15. D’autre part, comme il a été dit au point 10 de la présente ordonnance, M. B… est célibataire et sans charge de famille, et il n’est pas dépourvu d’attaches familiales dans son pays d’origine, la Tunisie, où résident ses parents et sa sœur. Par ailleurs, il n’a pas exécuté la précédente mesure d’éloignement dont il a fait l’objet le 25 septembre 2019. Par suite, alors même que le requérant exerce une activité professionnelle, le préfet des Yvelines n’a pas, en fixant à deux années la durée de l’interdiction de retour sur le territoire français, entaché cette décision d’une erreur d’appréciation au regard des dispositions précitées.
16. En dernier lieu, il résulte de ce qui a été dit aux points 3 à 15 de la présente ordonnance que les décisions obligeant M. B… à quitter le territoire français sans délai et lui interdisant le retour en France pendant deux ans ne sont pas entachées d’illégalité. Par suite, son signalement aux fins de non-admission dans le système d’information Schengen n’est pas dépourvu de base légale.
17. Il résulte de tout ce qui précède que la requête d’appel de M. B… est manifestement dépourvue de fondement. Il y a donc lieu de la rejeter en application des dispositions précitées du dernier alinéa de l’article R. 222-1 du code de justice administrative, y compris les conclusions à fin d’injonction et celles relatives aux frais liés à l’instance.
O R D O N N E :
Article 1er : La requête de M. B… est rejetée.
Article 2 : La présente ordonnance sera notifiée à M. A… B… et au ministre de l’intérieur.

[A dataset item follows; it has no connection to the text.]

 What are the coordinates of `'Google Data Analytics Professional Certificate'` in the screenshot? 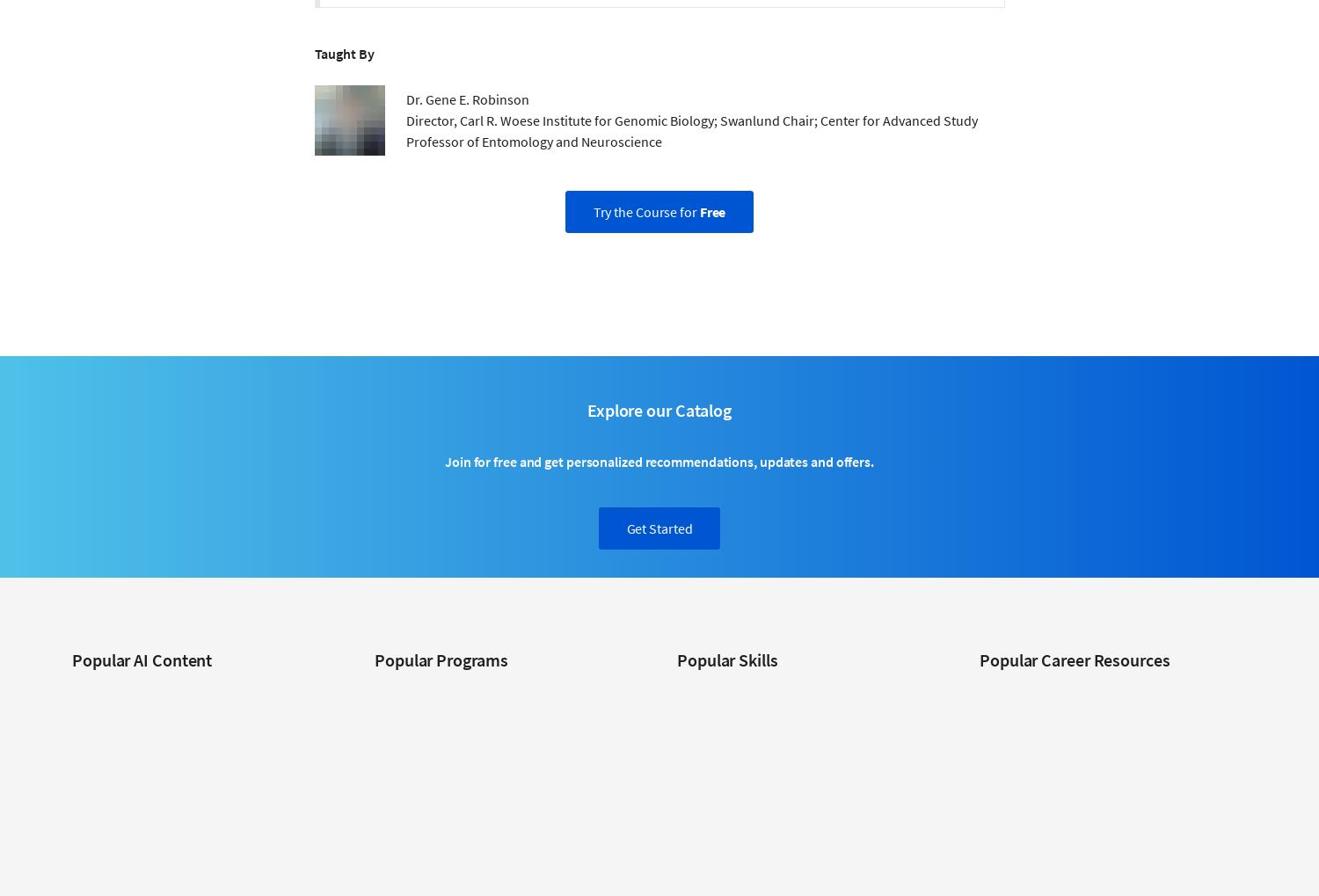 It's located at (493, 718). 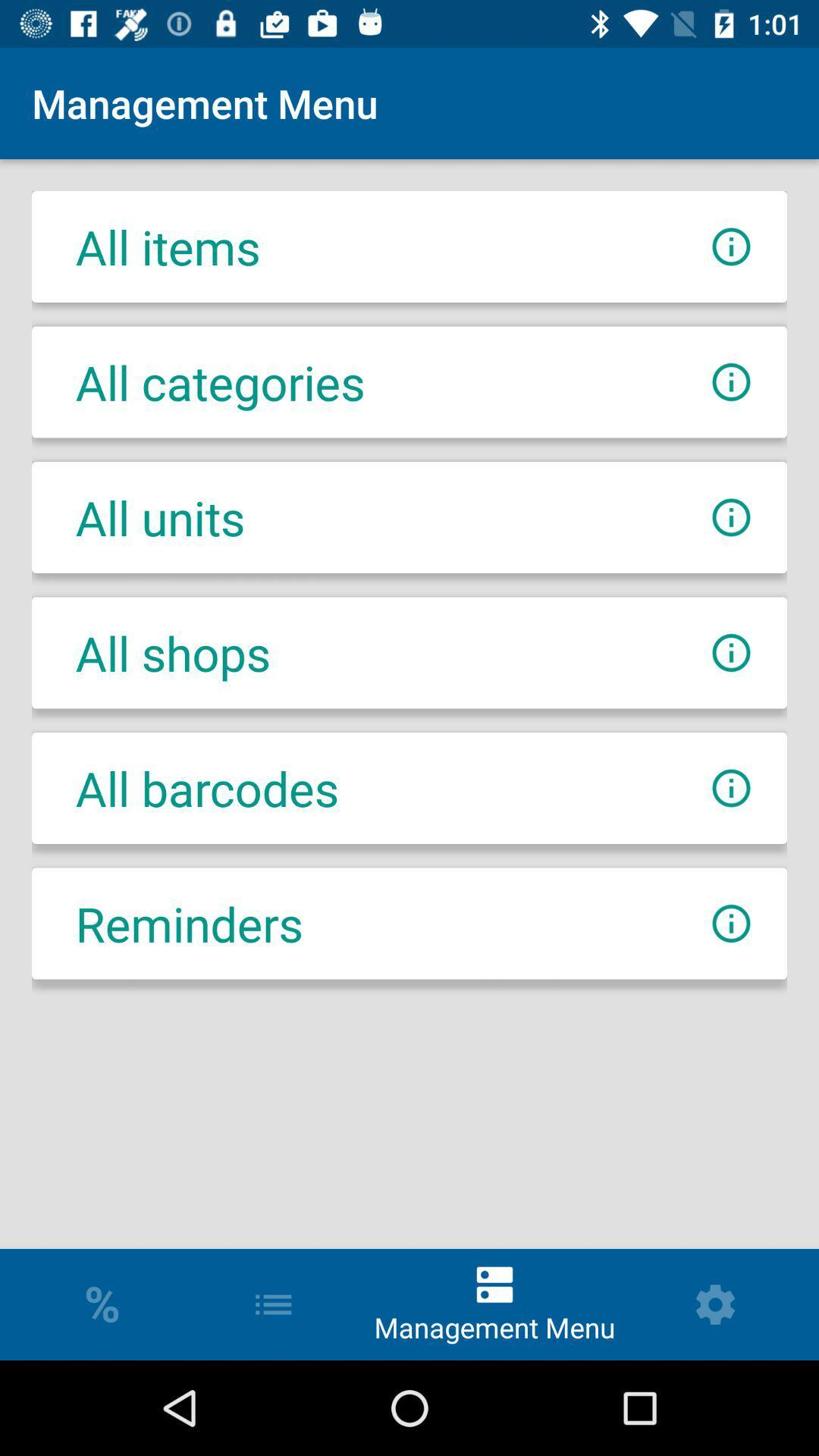 I want to click on more information, so click(x=730, y=923).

Copie en sera adressée au préfet des Yvelines.
Fait à Versailles, le 12 février 2026.
La présidente assesseure de la 2e chambre,
G. Mornet
La République mande et ordonne au ministre de l’intérieur, en ce qui le concerne, ou à tous commissaires de justice à ce requis, en ce qui concerne les voies de droit commun contre les parties privées, de pourvoir à l’exécution de la présente décision.